What is being asked
Tally the lines below that include the string "Open". Reply with the total only.

* * *

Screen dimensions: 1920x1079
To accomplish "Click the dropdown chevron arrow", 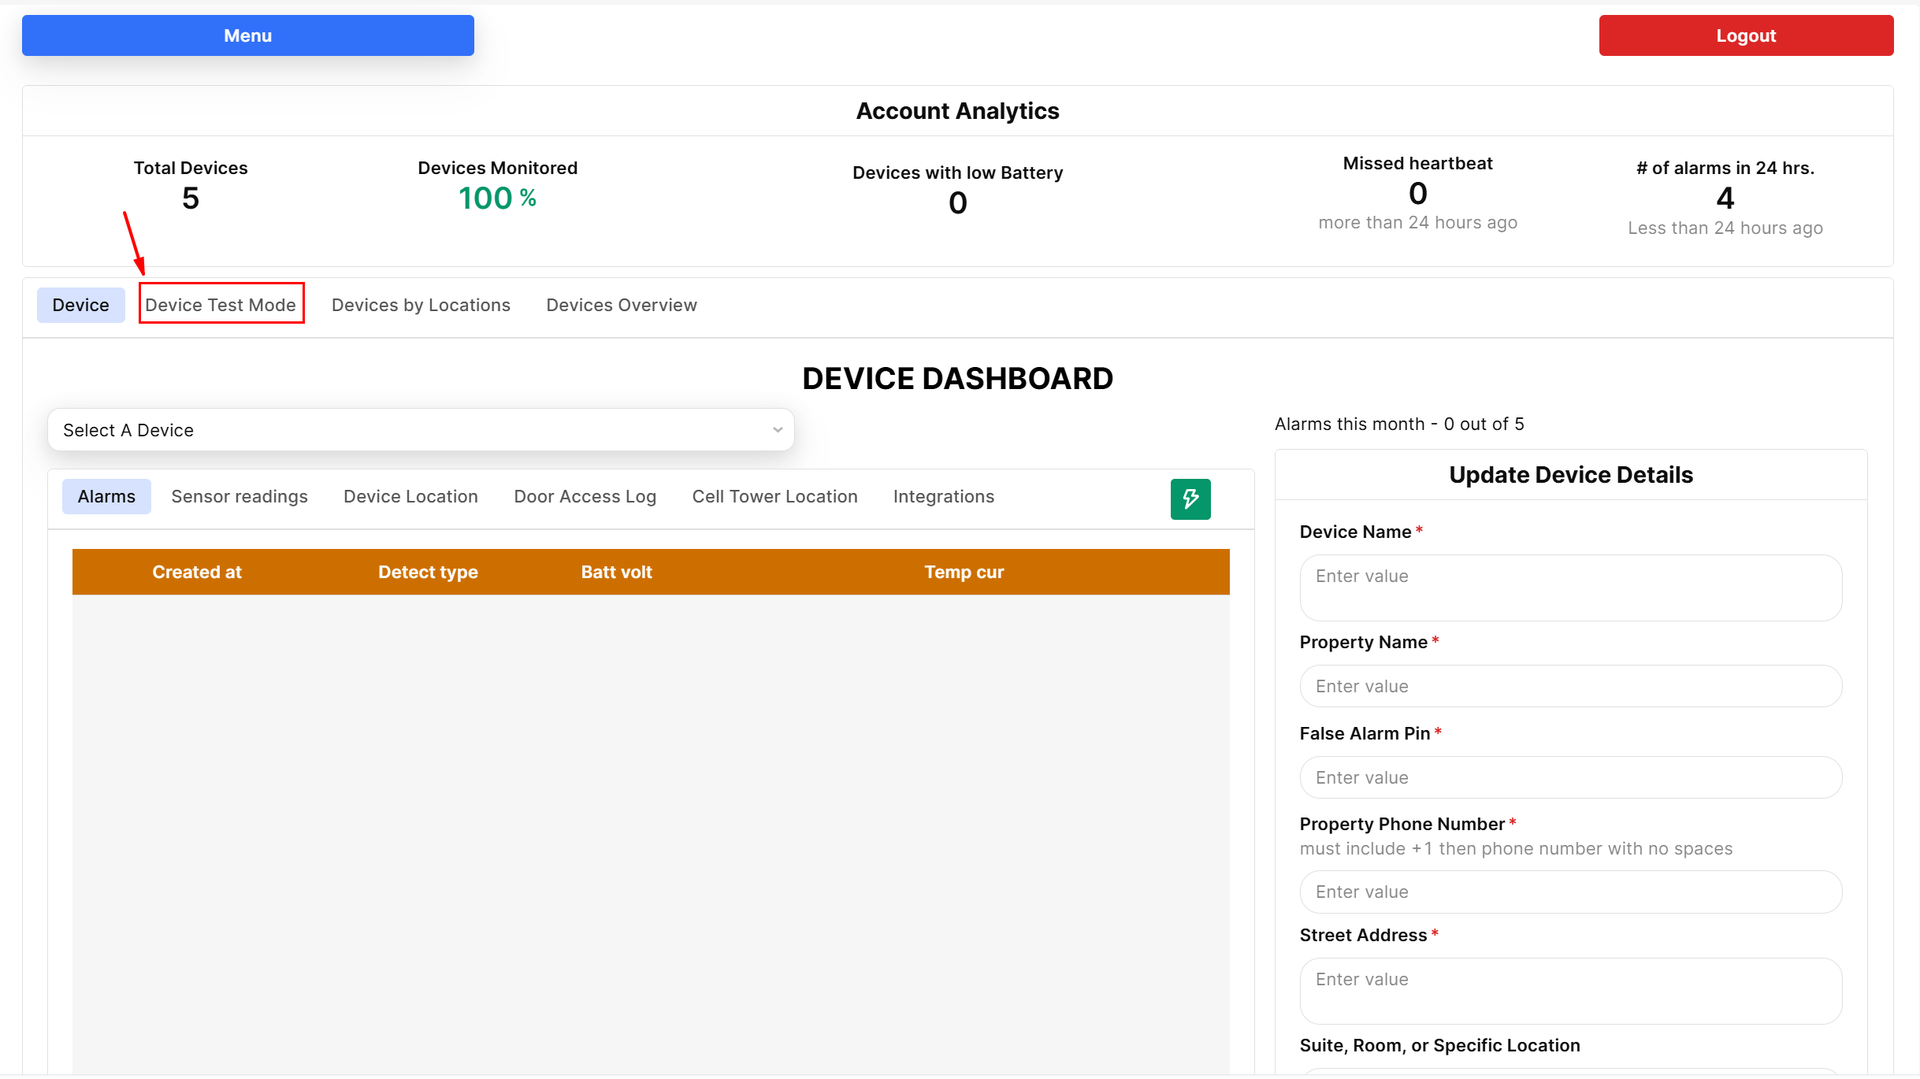I will point(777,430).
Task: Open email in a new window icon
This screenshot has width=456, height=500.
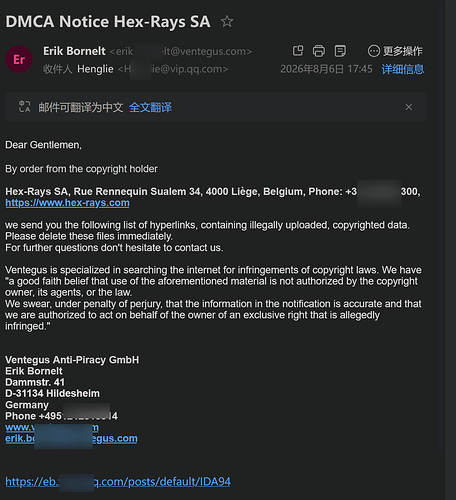Action: pos(298,51)
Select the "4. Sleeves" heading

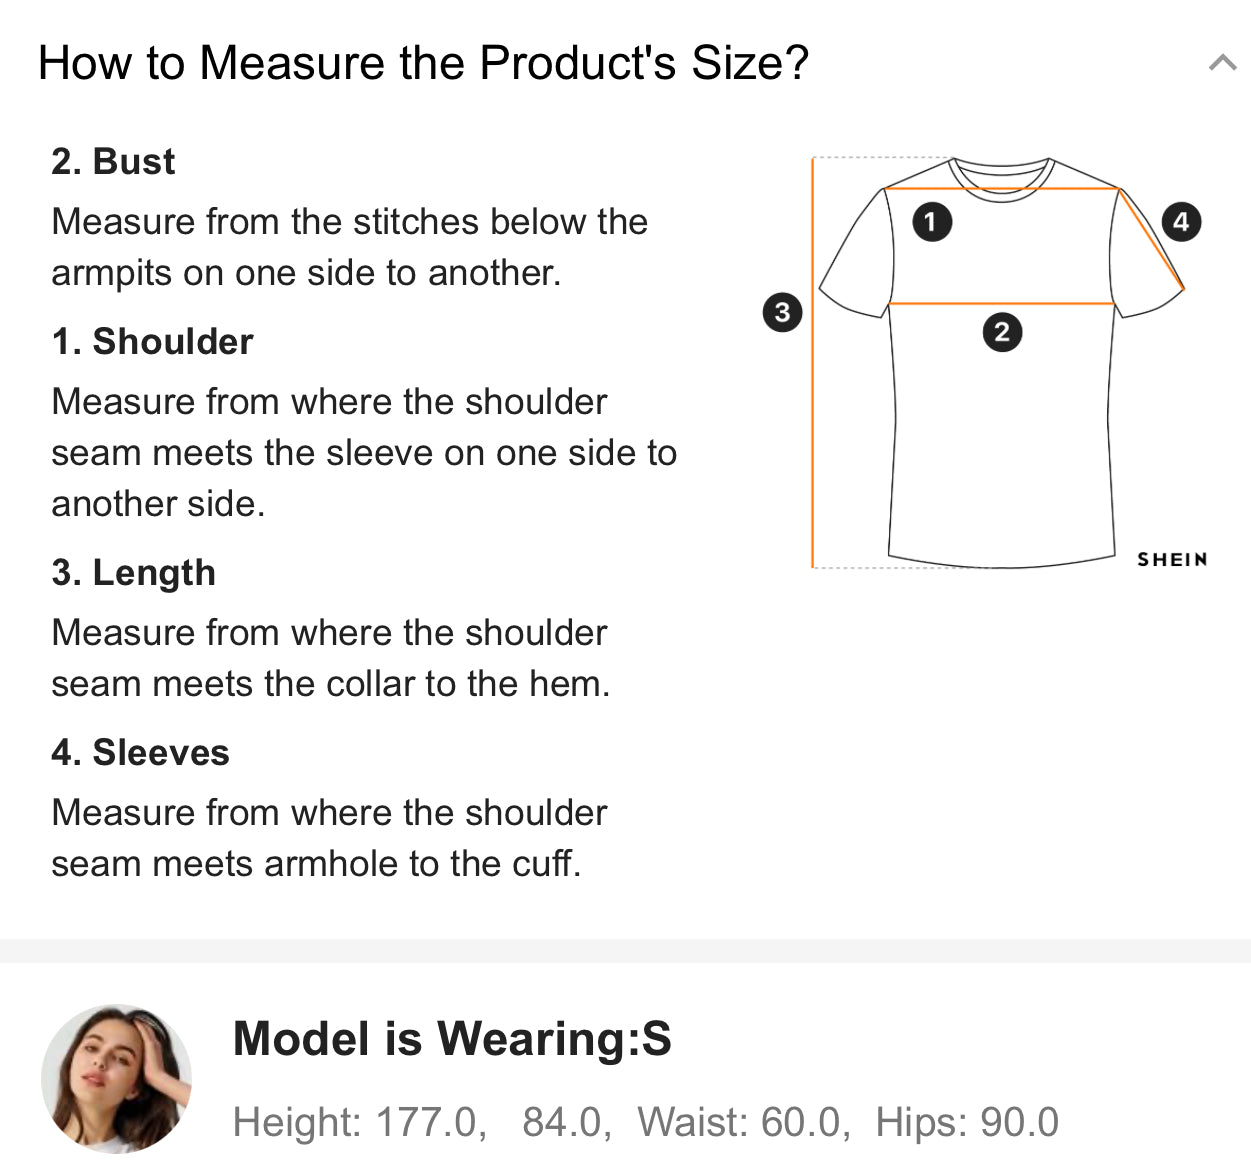(x=140, y=753)
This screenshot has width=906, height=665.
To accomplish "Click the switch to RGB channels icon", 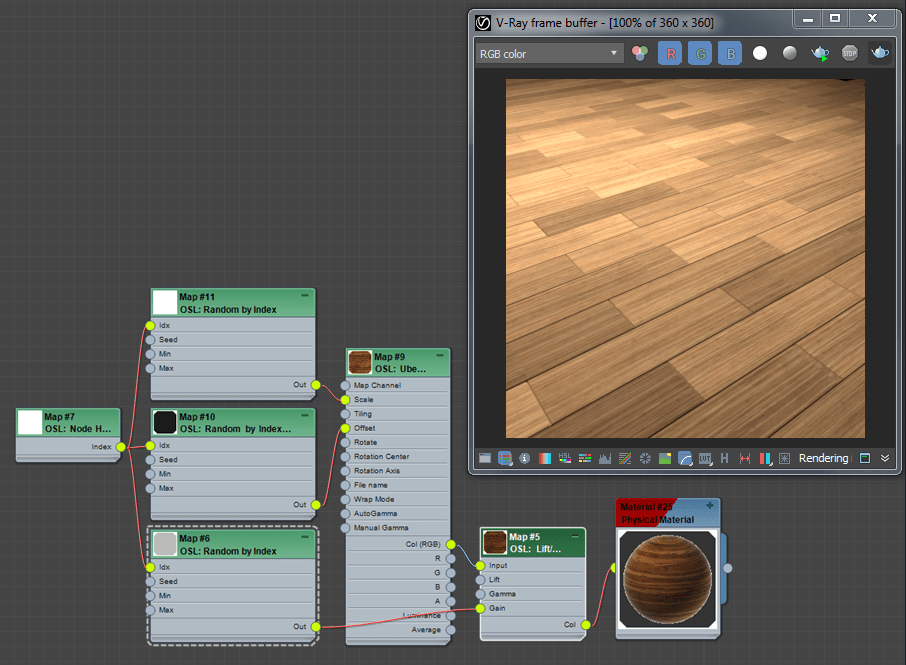I will click(x=640, y=54).
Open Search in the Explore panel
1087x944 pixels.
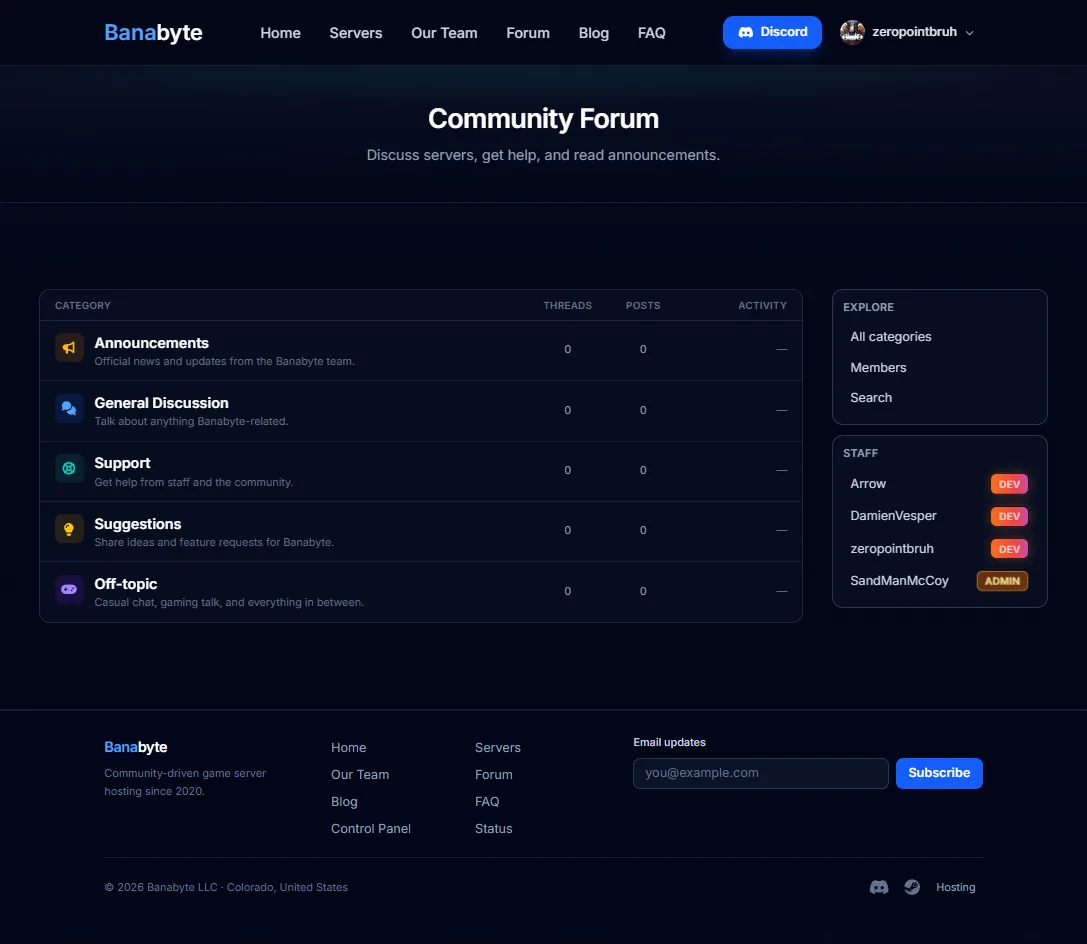[x=871, y=398]
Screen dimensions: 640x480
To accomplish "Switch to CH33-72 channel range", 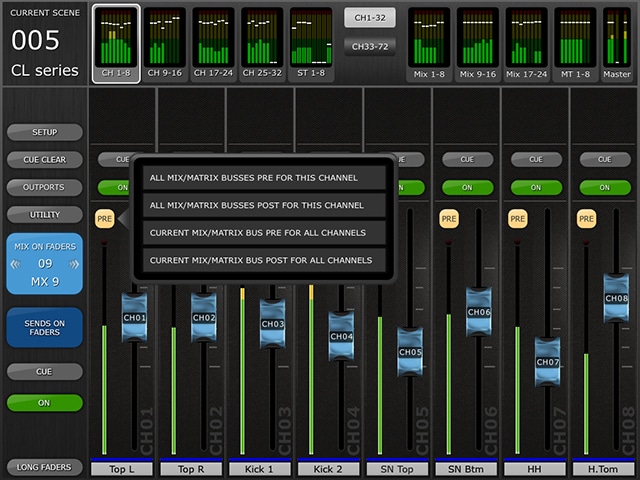I will pos(369,45).
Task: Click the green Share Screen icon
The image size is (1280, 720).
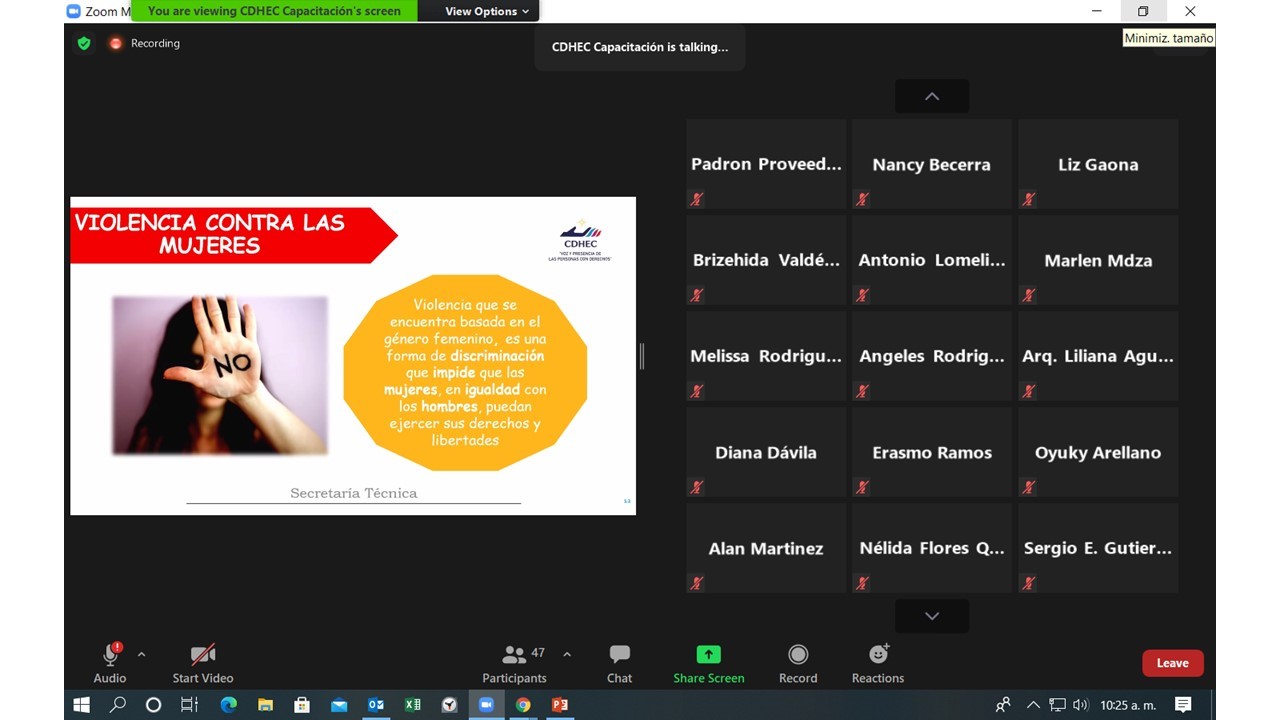Action: (x=708, y=655)
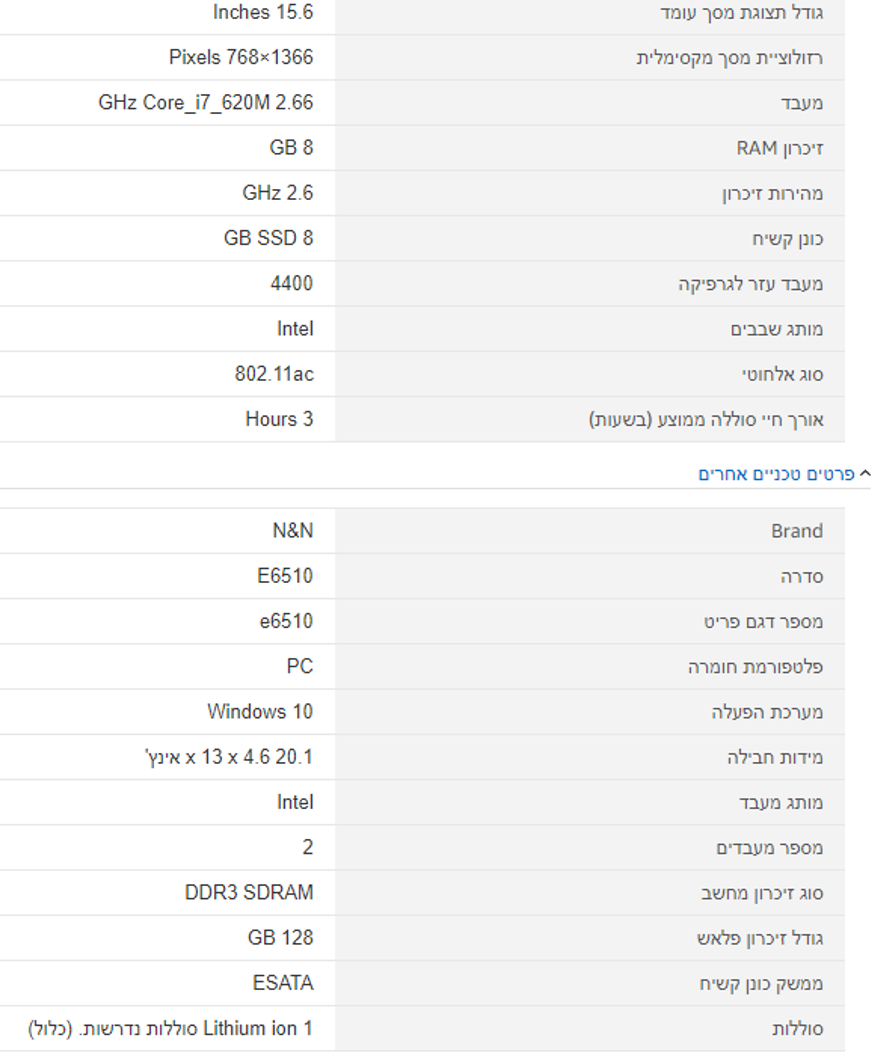Select the 4400 graphics coprocessor value

(292, 283)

* * *

Solution below
2